Characterization of immunoisolated human gastric parietal cells tubulovesicles: identification of regulators of apical recycling.

Gastric parietal cells possess an amplified apical membrane recycling system dedicated to regulated apical recycling of H-K-ATPase. While amplified in parietal cells, apical recycling is critical to polarized secretory processes in most epithelial cells. To clarify putative regulators of apical recycling, we prepared immunoisolated parietal cell H-K-ATPase-containing recycling membranes from human stomachs and analyzed protein contents by tryptic digestion and mass spectrometry.
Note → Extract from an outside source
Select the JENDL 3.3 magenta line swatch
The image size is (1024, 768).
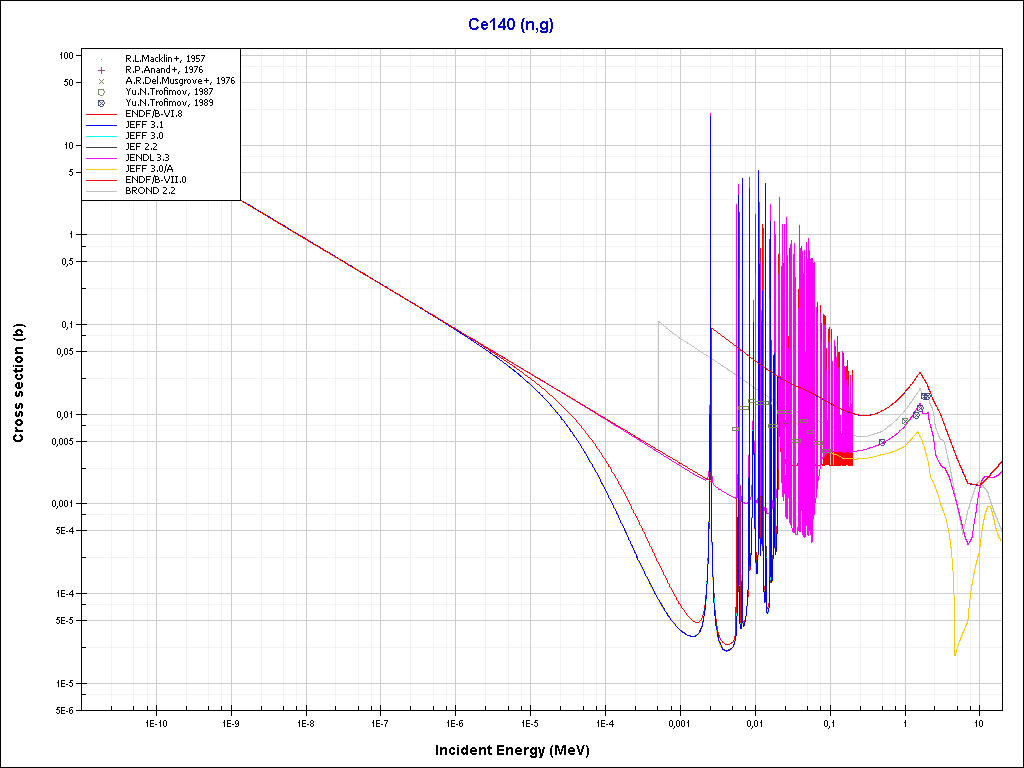102,158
We identified and validated by Western blots many of the proteins previously identified on immunoisolated rabbit tubulovesicles, including Rab11, Rab25, syntaxin 3, secretory carrier membrane proteins (SCAMPs), and vesicle-associated membrane protein (VAMP)2. In addition, we detected several previously unrecognized proteins, including Rab10, VAMP8, syntaxin 7, and syntaxin 12/13. We also identified the K(+) channel component KCNQ1. Immunostaining of human gastric mucosal sections confirmed the presence of each of these proteins in parietal cells and their colocalization with H-K-ATPase on tubulovesicles. To investigate the role of the identified soluble N-ethylmaleimide-sensitive factor attachment receptor (SNARE) proteins in apical recycling, we transfected them as DsRed2 fusions into an enhanced green fluorescent protein (EGFP)-Rab11a-expressing Madin-Darby canine kidney (MDCK) cell line. Syntaxin 12/13 and VAMP8 caused a collapse of the EGFP-Rab11a compartment, whereas a less dramatic effect was observed in cells transfected with syntaxin 3, syntaxin 7, or VAMP2. The five DsRed2-SNARE chimeras were also transfected into a MDCK cell line overexpressing Rab11-FIP2(129-512). All five of the chimeras were drawn into the collapsed apical recycling system. This study, which represents the first proteomic analysis of an immunoisolated vesicle population from native human tissue, demonstrates the diversity of putative regulators of the apical recycling system.